Convento de las Trinitarias holding Cervantes' corpse for me
These speculations and the intertwining with the beloved Man of La Mancha grabbed my mind and imagination with vigor. So enthralled, I made a personal pledge to find and visit the site of Cervantes’ presumed entombment while in Madrid this year.
It now seems odd that I had so much difficulty in locating the place. It is not far from the Prado, the Atocha Train Station, and other major gathering places. But my prior googling and e-searching had not turned up any clues, and everyone I stopped on the street looked at me as if I was the naked Elephant Man when I asked about the convent and the search for the corpse of Cervantes.

Of course, this is a common reaction to any of my attempts to speak in a foreign language.
Finally, a young guy in the tourism trailer near the Reina Sofia art museum nodded in response and asked for my map of the City of Madrid.
“If you are interested in these things, you should go here,” he said, drawing an oval with his pen on my map. “It is what we call the literary area or the home of the writers.”

Where Don Quixote was first published
He then touched his pen on a number of points within and along the oval including the monastery and one that he said was firmly recognized as the site where the first copies of Don Quixote had been published. I stopped paying much attention after that, tried to figure out a route that would take me past the Quixote-publisher, the site of dead Cervantes, and back to the coffee shop in the plaza, and only heard the drone of Latin-like words as he talked of the other distinguished, influential, but not-known-to-me Spanish writers.

Then he said a name that startled me and broke my trance.
“And as you will see, the monastery is here on Calle Lope de Vega,” the young pen-pointing tourism information man said in a blasé and insensitive breath.
“Lope de Vega !!” I broke into his recitation. “How could do they do that ?”
I knew of Félix Arturo Lope de Vega y Carpio through my study of Cervantes' life and knew the two men to have been rival contemporaries and anything but friends. The Quixote creator’s skeleton must be rattling in agony as it faces eternity under the Lope de Vega name.
Lope de Vega was a writer of immense talent and impact: more than worthy of a street name. Cervantes is, in fact, quoted as lauding him as something just short of a literary god. But this was evidently sarcasm intended to embarrass, and it is easy to imagine why Cervantes might have resented this particular fellow writer.
Cervantes’ magnum opus was childbirth stretched over two decades.
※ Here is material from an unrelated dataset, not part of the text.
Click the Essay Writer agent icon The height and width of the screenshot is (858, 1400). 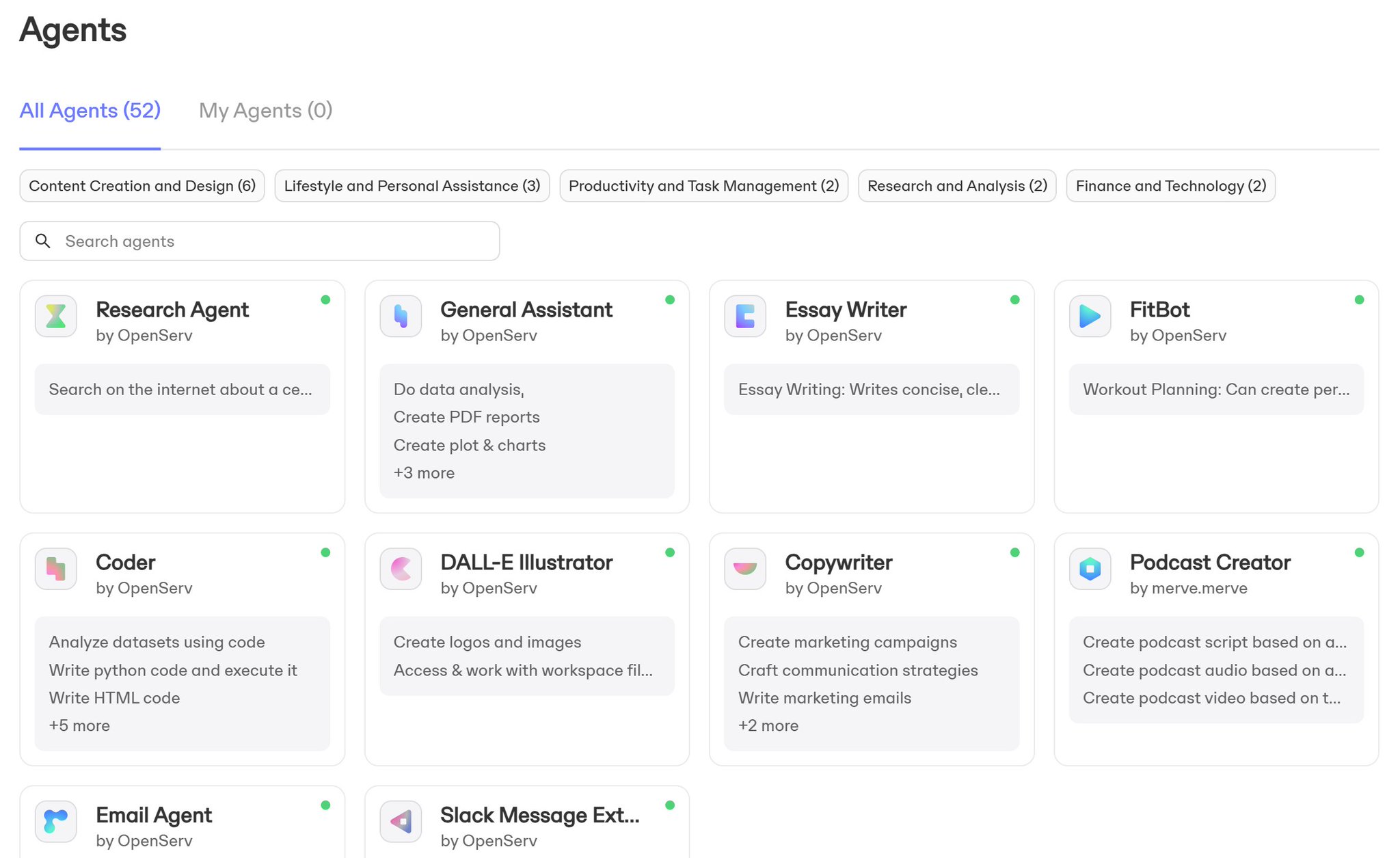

Lope de Vega pumped out literary offspring like kittens in the spring. Lope wrote hundreds and hundreds of plays and sonnet-length poems as well as novels and essays while Cervantes struggled both creatively and financially for his entire life and was, at times, plainly poor. Lope was consistently wealthy by comparison.
Whereas Cervantes suffered debilitating wounds, capture, and brutal imprisonment as reward for his role in one of Spain’s greatest military victories, Lope de Vega slipped back unscathed and renewed after cruising through the Spanish Armada debacle around Britain. Finally, the lucky and affluent Lope was also very popular with the ladies. Very, very popular.

And his success in this specific realm even included one whom Cervantes considered as------ his lady !

Anyone with compassion could not want to see the bones that had touched the heart and soul of Miguel de Cervantes resting a moment longer under the smirking face of Félix Lope de Vega.
Thus my bid to rescue his body and bring it back to Ottawa.

There is no guarantee that the bones would be any happier under my roof, but if Cervantes’ spirit wants to swathe me in sarcastic exaltations that will be fine.

I will edit and quote them on the cover of my book and my blog along with excerpts from the tabloid newspaper stories linking me to Michael Jackson and the Elephant man.